"Ball de bot“: Wie Mallorca seinen traditionellen Tanz neu erfindet
Der mallorquinische Volkstanz erobert die Plazas und steht dabei auch Ausländern offen. Die Scham, sich lächerlich zu machen, weiß ein neues Buch zu nehmen

Illustration:"Ball de bot" auf der Plaza. / Jaume Vich García /Insula Literària
Alexandra Bosse
Wenn man mit Margalida Cerdá über den traditionellen mallorquinischen Volkstanz „Ball de bot“ (wörtlich übersetzt: Tanz der Sprünge) spricht, möchte man am liebsten gleich selbst ein paar Schritte von ihr lernen. Die 40-jährige Autorin des gerade erschienenen Buchs „Ball de bot. Guia de supervivència a plaça“ (Ball de bot.
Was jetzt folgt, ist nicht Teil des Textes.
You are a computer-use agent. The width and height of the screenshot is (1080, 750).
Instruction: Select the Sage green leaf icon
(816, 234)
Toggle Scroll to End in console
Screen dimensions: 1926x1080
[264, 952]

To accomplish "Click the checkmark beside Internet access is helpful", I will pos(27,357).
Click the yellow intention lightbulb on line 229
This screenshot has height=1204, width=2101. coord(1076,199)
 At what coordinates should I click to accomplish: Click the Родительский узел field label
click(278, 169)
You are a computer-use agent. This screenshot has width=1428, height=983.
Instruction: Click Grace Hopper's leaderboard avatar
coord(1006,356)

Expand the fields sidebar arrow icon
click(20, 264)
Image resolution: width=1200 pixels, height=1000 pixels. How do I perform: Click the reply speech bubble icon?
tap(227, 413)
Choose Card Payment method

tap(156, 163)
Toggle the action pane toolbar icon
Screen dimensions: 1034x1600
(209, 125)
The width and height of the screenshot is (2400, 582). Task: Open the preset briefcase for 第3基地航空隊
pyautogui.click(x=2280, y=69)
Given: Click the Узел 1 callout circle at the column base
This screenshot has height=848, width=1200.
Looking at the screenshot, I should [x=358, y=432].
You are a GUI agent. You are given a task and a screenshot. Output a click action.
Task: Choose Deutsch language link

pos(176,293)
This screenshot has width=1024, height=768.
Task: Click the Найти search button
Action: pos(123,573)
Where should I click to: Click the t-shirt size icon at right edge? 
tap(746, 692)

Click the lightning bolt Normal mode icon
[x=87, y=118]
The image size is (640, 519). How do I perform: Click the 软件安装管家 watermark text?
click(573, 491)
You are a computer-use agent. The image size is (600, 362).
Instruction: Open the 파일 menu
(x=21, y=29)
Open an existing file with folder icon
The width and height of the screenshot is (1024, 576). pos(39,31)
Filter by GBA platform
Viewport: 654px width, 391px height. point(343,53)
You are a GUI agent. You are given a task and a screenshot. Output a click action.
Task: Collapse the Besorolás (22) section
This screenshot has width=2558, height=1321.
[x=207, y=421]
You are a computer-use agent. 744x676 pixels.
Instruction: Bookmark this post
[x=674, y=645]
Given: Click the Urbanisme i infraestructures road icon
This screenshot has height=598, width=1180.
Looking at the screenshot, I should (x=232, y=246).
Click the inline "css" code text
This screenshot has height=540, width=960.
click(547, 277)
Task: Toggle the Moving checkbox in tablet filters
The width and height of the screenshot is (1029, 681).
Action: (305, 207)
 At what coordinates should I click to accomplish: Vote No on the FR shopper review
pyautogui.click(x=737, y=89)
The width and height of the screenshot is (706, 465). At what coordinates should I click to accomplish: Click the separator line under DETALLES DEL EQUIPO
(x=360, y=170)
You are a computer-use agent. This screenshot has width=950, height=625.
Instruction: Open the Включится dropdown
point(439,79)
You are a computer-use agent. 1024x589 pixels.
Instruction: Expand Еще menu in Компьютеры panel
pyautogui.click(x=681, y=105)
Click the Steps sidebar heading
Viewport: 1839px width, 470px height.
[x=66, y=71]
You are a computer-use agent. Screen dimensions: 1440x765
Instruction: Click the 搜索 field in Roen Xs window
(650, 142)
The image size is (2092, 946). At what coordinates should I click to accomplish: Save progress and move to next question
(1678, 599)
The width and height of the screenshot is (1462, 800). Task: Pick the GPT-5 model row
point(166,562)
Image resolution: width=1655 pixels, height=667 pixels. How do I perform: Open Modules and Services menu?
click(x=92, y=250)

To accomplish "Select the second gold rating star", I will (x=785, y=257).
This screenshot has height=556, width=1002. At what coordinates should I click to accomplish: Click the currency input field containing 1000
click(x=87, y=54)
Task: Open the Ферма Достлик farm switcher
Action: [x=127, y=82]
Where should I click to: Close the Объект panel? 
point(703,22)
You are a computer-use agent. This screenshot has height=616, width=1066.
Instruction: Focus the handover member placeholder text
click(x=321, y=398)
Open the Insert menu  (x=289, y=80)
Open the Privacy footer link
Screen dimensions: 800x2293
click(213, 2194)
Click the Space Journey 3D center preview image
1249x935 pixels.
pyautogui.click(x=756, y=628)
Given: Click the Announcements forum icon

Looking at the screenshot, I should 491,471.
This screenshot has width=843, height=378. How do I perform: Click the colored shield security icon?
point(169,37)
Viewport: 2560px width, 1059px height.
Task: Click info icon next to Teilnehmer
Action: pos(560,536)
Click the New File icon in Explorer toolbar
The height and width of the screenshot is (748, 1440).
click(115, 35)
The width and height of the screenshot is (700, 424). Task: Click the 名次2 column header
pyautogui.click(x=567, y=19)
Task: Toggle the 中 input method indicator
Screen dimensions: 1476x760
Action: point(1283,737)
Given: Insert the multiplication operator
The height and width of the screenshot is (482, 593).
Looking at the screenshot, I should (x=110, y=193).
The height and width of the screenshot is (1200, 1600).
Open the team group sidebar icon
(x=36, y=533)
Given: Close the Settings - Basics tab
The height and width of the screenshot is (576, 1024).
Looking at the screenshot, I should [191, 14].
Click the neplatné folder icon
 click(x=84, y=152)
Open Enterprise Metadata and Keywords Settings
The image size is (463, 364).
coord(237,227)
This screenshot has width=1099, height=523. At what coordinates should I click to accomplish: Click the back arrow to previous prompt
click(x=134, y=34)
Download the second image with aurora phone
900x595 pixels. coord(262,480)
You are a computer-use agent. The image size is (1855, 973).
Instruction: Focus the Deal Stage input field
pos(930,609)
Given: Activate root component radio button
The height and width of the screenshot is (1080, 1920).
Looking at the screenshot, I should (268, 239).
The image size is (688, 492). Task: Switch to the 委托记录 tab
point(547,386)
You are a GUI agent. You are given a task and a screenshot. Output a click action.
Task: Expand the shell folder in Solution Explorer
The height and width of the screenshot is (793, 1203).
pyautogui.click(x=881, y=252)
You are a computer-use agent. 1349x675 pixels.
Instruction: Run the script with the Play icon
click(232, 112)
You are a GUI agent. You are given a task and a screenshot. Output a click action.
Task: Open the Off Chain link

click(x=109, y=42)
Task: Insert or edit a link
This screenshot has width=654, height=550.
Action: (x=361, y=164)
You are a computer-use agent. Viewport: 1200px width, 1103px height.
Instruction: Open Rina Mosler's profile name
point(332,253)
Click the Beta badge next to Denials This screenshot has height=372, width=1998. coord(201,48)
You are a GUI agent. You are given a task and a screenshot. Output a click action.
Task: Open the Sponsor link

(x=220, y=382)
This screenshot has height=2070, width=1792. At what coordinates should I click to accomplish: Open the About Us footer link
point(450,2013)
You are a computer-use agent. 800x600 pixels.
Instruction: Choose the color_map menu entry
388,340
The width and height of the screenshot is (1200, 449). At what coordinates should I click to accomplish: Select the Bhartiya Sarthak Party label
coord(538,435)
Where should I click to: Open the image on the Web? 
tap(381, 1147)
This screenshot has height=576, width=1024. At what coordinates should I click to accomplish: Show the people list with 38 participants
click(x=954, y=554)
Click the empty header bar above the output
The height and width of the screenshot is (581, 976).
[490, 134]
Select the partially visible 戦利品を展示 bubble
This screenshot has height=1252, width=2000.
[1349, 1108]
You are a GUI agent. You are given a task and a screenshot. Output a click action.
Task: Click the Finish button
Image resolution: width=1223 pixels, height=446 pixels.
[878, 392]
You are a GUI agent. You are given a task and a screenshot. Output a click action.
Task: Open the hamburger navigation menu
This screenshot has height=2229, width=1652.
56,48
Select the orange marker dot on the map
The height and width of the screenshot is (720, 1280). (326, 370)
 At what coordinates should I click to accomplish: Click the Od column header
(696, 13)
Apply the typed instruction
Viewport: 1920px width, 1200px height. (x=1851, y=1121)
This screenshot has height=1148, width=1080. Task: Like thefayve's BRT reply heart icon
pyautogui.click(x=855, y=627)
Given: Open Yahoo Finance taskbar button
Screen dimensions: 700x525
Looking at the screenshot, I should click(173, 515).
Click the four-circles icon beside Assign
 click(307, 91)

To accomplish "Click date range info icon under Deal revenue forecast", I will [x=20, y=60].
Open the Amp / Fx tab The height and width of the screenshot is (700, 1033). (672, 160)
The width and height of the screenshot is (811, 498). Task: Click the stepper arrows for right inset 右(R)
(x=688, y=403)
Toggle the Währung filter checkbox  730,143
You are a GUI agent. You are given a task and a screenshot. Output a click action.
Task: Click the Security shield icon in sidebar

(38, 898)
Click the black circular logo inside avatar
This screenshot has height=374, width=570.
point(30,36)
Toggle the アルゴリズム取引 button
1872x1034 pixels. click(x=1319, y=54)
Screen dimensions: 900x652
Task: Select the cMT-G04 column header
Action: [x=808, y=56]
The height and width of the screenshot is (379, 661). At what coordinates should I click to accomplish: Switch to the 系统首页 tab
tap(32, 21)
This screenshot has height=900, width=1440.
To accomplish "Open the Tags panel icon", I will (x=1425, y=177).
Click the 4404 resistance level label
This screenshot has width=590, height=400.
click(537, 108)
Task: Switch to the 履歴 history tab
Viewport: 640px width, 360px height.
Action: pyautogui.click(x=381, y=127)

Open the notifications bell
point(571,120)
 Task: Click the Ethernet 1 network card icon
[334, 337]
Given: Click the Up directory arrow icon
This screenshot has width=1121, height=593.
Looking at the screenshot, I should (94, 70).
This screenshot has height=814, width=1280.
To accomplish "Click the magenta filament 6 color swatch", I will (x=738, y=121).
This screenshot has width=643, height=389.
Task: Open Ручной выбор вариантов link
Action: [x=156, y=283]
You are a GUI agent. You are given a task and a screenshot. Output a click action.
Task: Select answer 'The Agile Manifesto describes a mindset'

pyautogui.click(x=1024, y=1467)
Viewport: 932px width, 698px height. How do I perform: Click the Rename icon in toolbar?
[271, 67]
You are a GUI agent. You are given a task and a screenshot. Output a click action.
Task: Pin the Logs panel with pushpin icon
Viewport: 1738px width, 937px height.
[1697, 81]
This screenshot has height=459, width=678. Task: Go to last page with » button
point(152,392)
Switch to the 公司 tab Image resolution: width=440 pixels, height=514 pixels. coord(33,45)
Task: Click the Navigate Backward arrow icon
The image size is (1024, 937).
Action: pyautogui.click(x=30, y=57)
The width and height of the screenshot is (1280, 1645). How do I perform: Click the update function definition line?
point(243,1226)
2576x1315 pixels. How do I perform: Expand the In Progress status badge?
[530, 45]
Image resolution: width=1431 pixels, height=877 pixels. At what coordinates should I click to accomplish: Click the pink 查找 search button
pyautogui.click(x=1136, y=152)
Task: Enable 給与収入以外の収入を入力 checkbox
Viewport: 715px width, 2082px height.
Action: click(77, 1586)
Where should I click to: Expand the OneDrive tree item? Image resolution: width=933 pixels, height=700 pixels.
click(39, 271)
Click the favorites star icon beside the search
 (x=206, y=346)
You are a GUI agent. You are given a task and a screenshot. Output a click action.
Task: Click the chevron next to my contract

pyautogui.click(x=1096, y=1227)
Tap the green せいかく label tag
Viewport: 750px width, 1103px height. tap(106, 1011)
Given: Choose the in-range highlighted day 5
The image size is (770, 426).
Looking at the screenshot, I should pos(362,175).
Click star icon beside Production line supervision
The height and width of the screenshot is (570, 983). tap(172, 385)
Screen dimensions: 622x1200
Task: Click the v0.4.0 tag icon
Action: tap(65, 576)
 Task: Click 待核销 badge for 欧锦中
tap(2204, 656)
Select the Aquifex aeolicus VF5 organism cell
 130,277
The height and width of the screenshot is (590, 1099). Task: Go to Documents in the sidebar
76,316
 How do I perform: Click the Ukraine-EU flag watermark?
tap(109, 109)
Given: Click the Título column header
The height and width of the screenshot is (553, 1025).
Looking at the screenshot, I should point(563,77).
Anleitung, um auf der Plaza zu überleben) sprüht förmlich vor Leidenschaft für den gehüpften, kreisenden Tanz ihrer Heimat.
Cerdà widmet dem Ball de bot unter dem Pseudonym Madò Llucia seit 20 Jahren einen Blog (madollucia.wordpress.com) und seit Ende 2020 einen Podcast (Rebosillo Radioactiu). Ihr tägliches Brot verdient Margalida Cerdá aber tagsüber als Mitarbeiterin in einem Seniorenheim in Felanitx. Ein Gespräch über einen Tanz im Wandel, der erst auf einer Plaza richtig Spaß macht.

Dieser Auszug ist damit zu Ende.